* REQUIRED WORK
Apart from the images, every record here needs to be copied exactly.

[Saved data entries]
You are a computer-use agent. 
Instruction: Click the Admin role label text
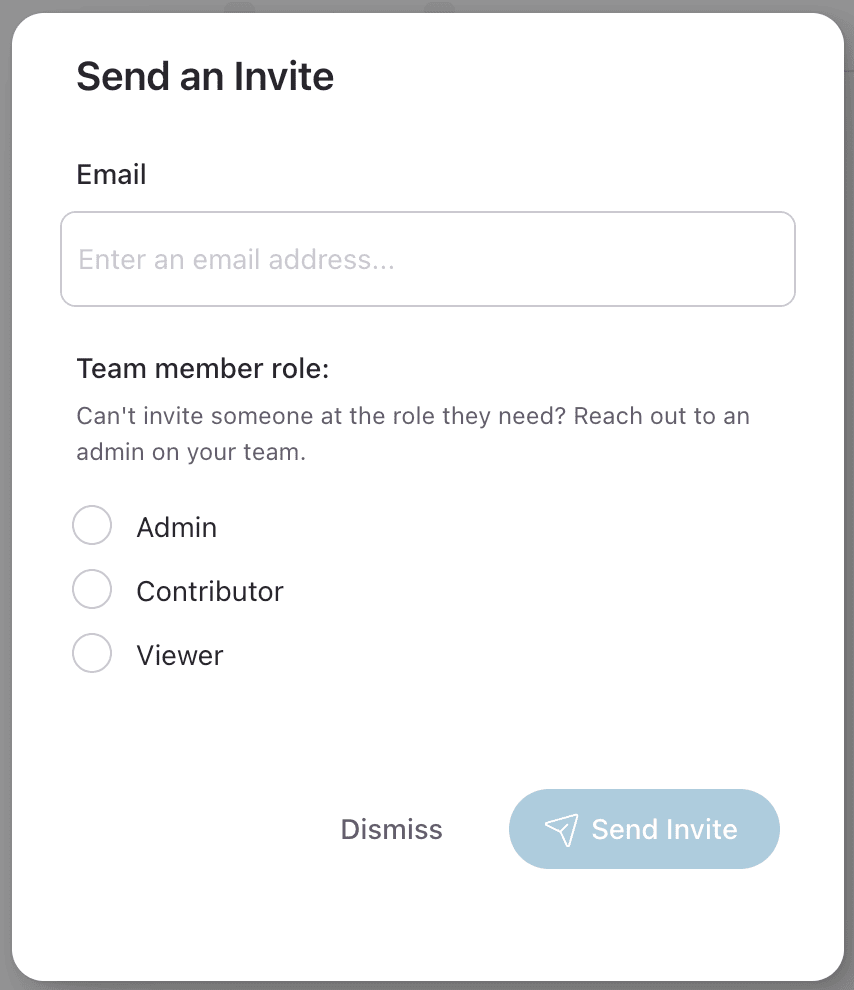click(x=177, y=527)
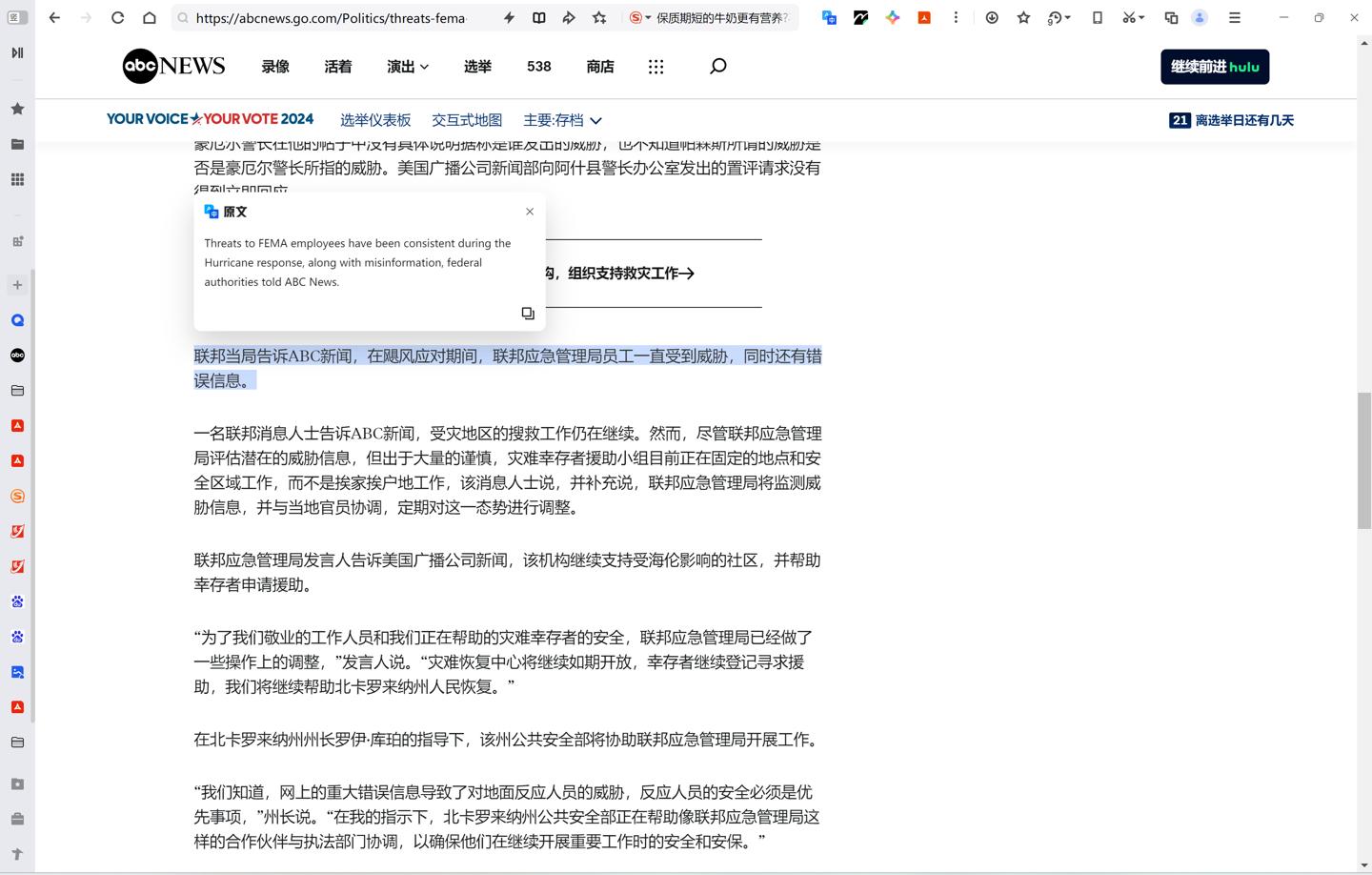The height and width of the screenshot is (875, 1372).
Task: Toggle mobile device view from the toolbar
Action: click(x=1097, y=17)
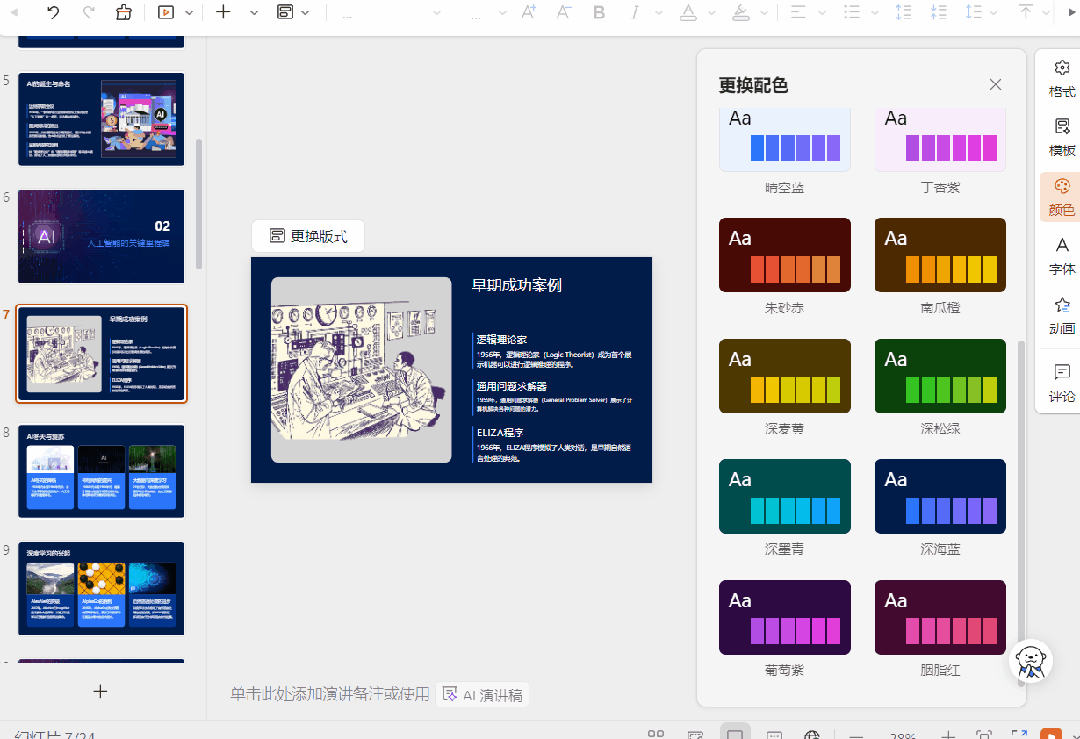Expand the slideshow play dropdown arrow
This screenshot has width=1080, height=739.
click(189, 13)
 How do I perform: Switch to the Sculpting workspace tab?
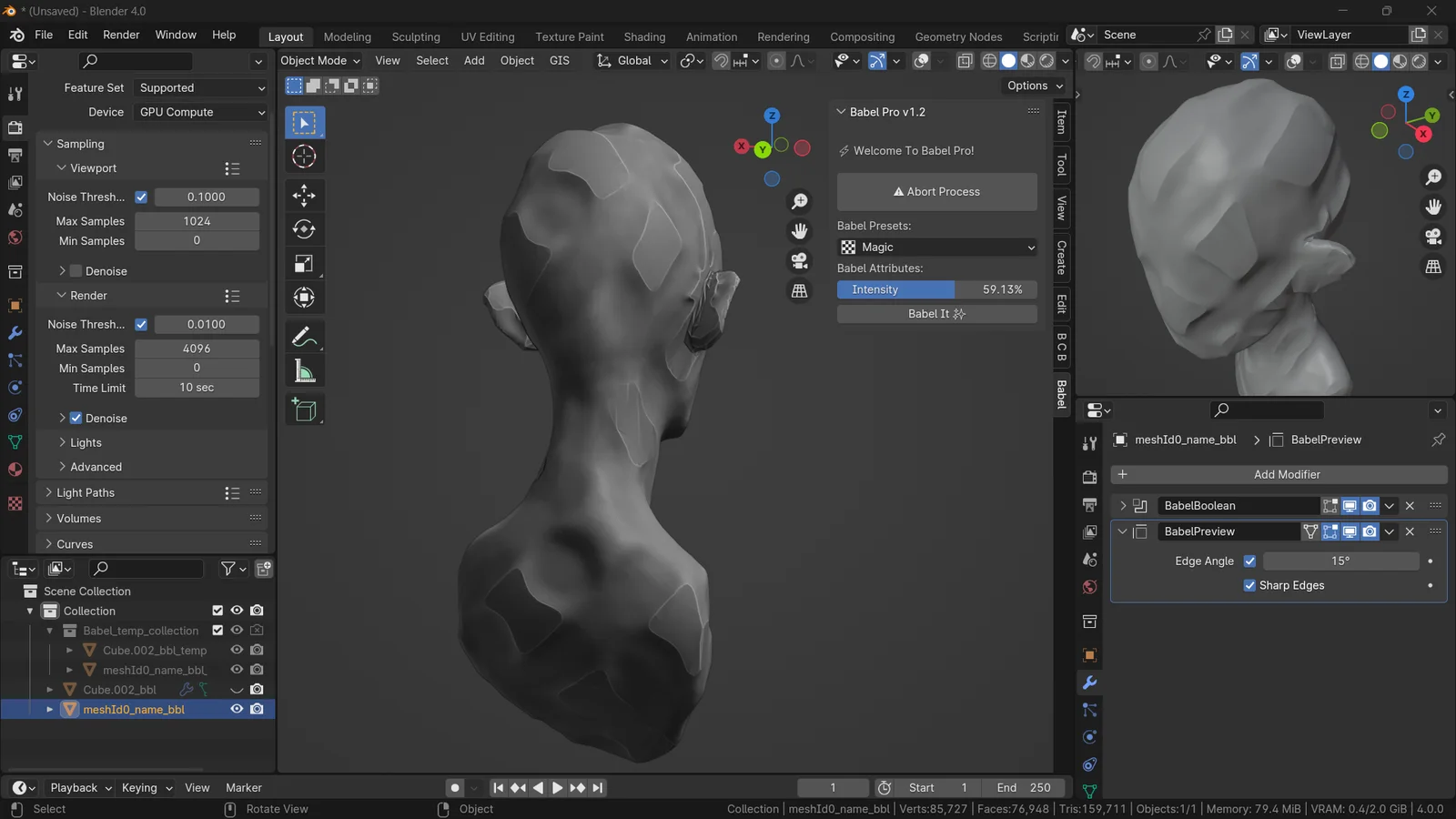[416, 36]
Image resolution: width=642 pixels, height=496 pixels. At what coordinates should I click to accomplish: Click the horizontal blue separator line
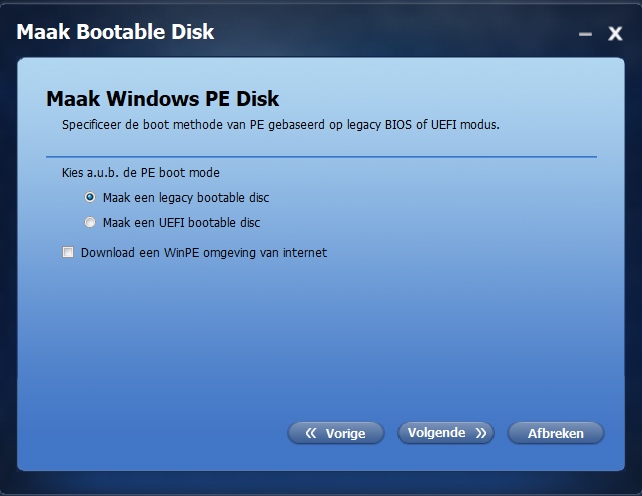pyautogui.click(x=321, y=156)
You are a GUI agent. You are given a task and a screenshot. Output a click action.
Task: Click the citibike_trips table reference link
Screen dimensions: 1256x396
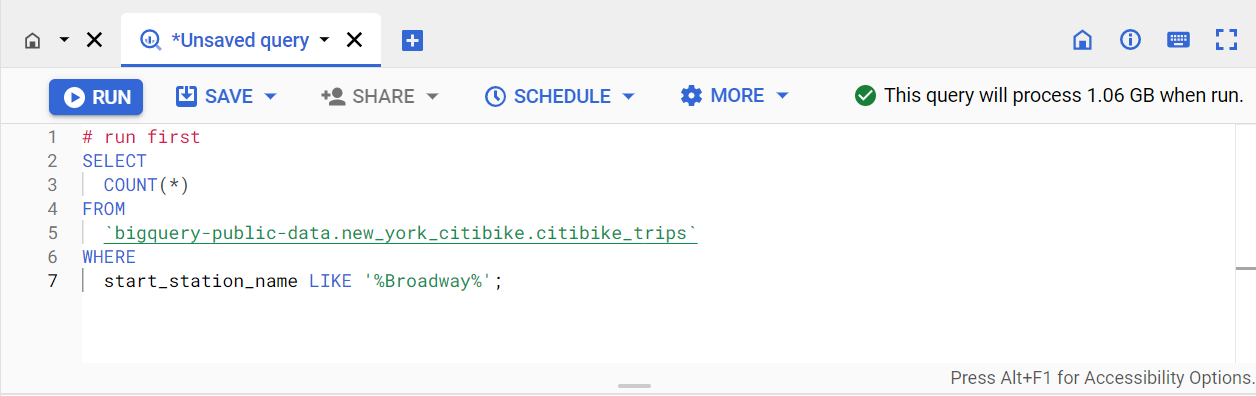coord(401,234)
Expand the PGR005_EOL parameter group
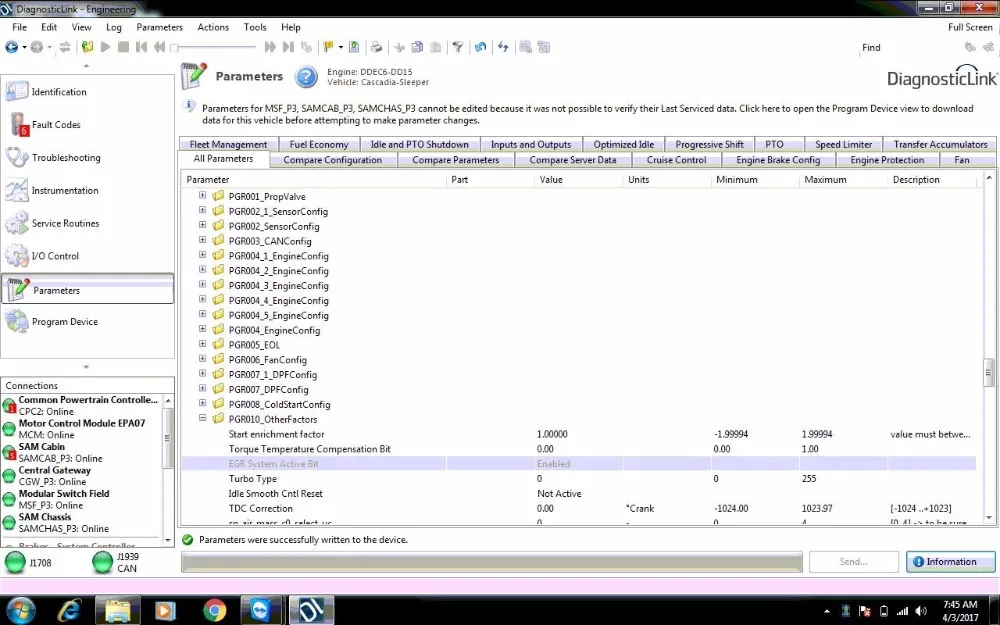Viewport: 1000px width, 625px height. (x=203, y=345)
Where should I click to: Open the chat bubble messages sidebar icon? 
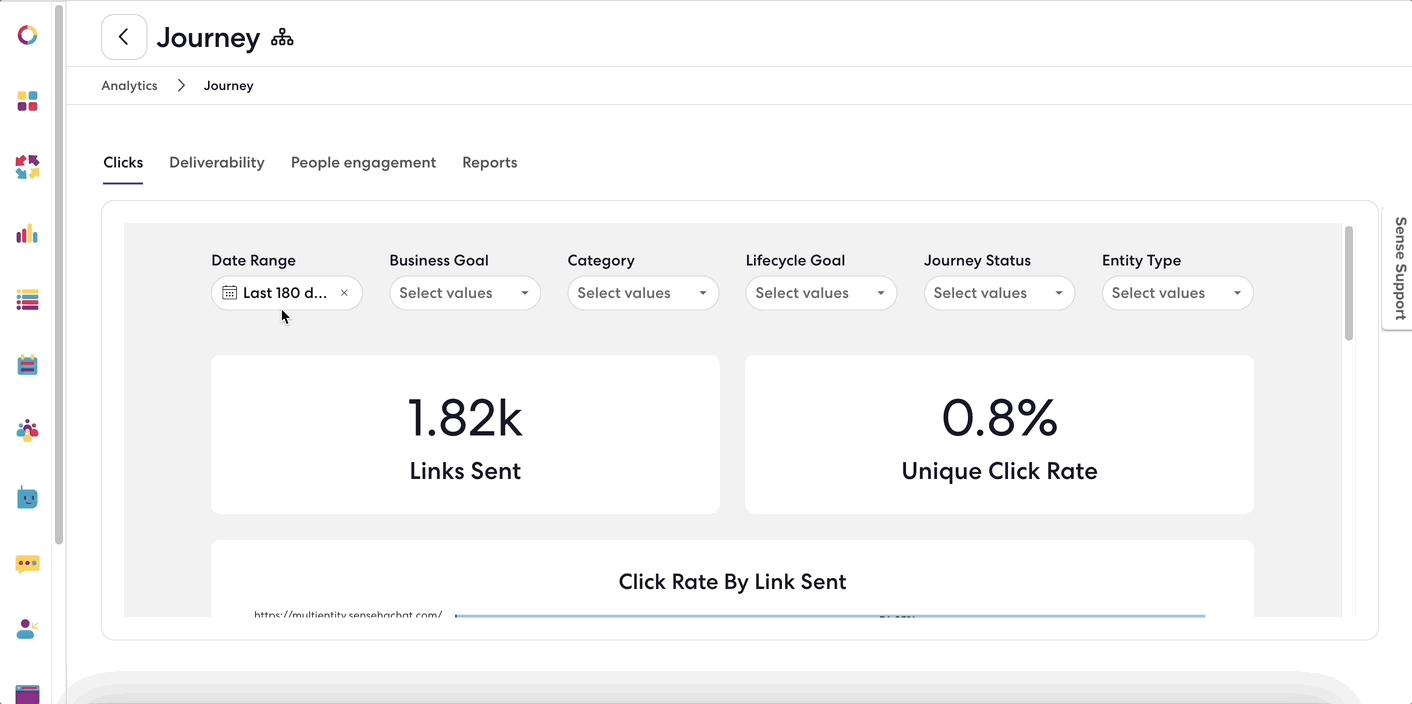click(28, 564)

* ANSWER SECTION
You are a computer-use agent. 
Instruction: Click the Admin role label text
click(x=177, y=527)
The height and width of the screenshot is (875, 1372).
Task: Toggle mobile device view from the toolbar
Action: click(x=1097, y=17)
Expand the slideshow play dropdown arrow
This screenshot has width=1080, height=739.
click(189, 13)
 How do I perform: Switch to the Sculpting workspace tab?
[416, 36]
Image resolution: width=642 pixels, height=496 pixels. At what coordinates should I click to accomplish: Click the horizontal blue separator line
pyautogui.click(x=321, y=156)
You are a GUI agent. You are given a task and a screenshot. Output a click action.
Task: Click the citibike_trips table reference link
Screen dimensions: 1256x396
coord(401,234)
Expand the PGR005_EOL parameter group
Viewport: 1000px width, 625px height. (x=203, y=345)
Where should I click to: Open the chat bubble messages sidebar icon? 
click(28, 564)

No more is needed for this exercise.